ILP Part 74 — Absolute value for real numbers

This is the seventieth fourth part of the ILP series. For your convenience you can find other parts in the table of contents in Part 1 – Boolean algebra

We know how to calculate absolute value and how to compare real numbers.

The original formula uses comparisons:

$\left(r + a \stackrel{?}{=} 0\right) \vee \left(r - a \stackrel{?}{=} 0\right) = 1$

where $r$ should be an absolute value of $a$ . We know that $r$ is at least $|a|$ and we use the formula above to enforce the equality. Effectively, we want to say that $r$ is either equal to $a$ or $-a$

We know that this is very dangerous as it implicitly requires $x + a$ to be at least $\epsilon$ . However, we don’t need to compare numbers precisely. What we need is a formula which will not allow for $r$ to be greater than $|a|$ . Let’s introduce this unreliable comparison:

$0 \le r - a - Kx$

if $a < r$ then $x$ must be one. However, if $a \ge r$ then $r - a$ is already non-positive so $x$ can be either zero or one.

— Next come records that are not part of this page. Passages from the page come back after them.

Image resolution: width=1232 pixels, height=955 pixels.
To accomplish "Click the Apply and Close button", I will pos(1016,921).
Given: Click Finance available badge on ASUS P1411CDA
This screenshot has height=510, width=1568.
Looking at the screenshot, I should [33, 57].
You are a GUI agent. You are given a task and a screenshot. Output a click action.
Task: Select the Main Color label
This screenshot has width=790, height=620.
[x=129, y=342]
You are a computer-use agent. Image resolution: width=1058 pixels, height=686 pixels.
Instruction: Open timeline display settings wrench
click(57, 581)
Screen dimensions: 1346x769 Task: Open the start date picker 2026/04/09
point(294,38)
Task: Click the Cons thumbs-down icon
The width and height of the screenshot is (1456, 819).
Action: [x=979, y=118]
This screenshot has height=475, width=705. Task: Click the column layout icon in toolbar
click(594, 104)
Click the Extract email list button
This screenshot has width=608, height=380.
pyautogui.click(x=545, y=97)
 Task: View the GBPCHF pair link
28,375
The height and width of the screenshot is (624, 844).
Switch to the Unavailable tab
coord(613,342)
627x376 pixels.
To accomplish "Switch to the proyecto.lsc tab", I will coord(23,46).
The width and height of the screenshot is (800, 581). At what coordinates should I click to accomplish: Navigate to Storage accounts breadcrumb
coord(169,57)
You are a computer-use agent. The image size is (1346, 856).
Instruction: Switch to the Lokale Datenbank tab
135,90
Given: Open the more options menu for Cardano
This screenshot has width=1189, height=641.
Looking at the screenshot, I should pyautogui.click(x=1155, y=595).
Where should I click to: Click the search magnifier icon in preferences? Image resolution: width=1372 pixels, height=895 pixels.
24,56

However, important part for us is that if $a < r$ then $x$ will be one. So now we can do two comparisons:

$\left(r \stackrel{?}{\~>} a\right) \vee \left(r \stackrel{?}{\~>} -a\right) = 1$

If $r > |a|$ then both comparisons would yield true which in turn would violate the constraint. Since we know that $r$ is at least $|a|$ then there is no other way as to set $r = |a|$ . This works because solver can choose any result for unreliable comparisons.

This can be used for integer values as well. We can effectively calculate absolute value without any comparisons (which break the model for real numbers). Same goes for maximum and minimum, we can calculate these in a safe manner.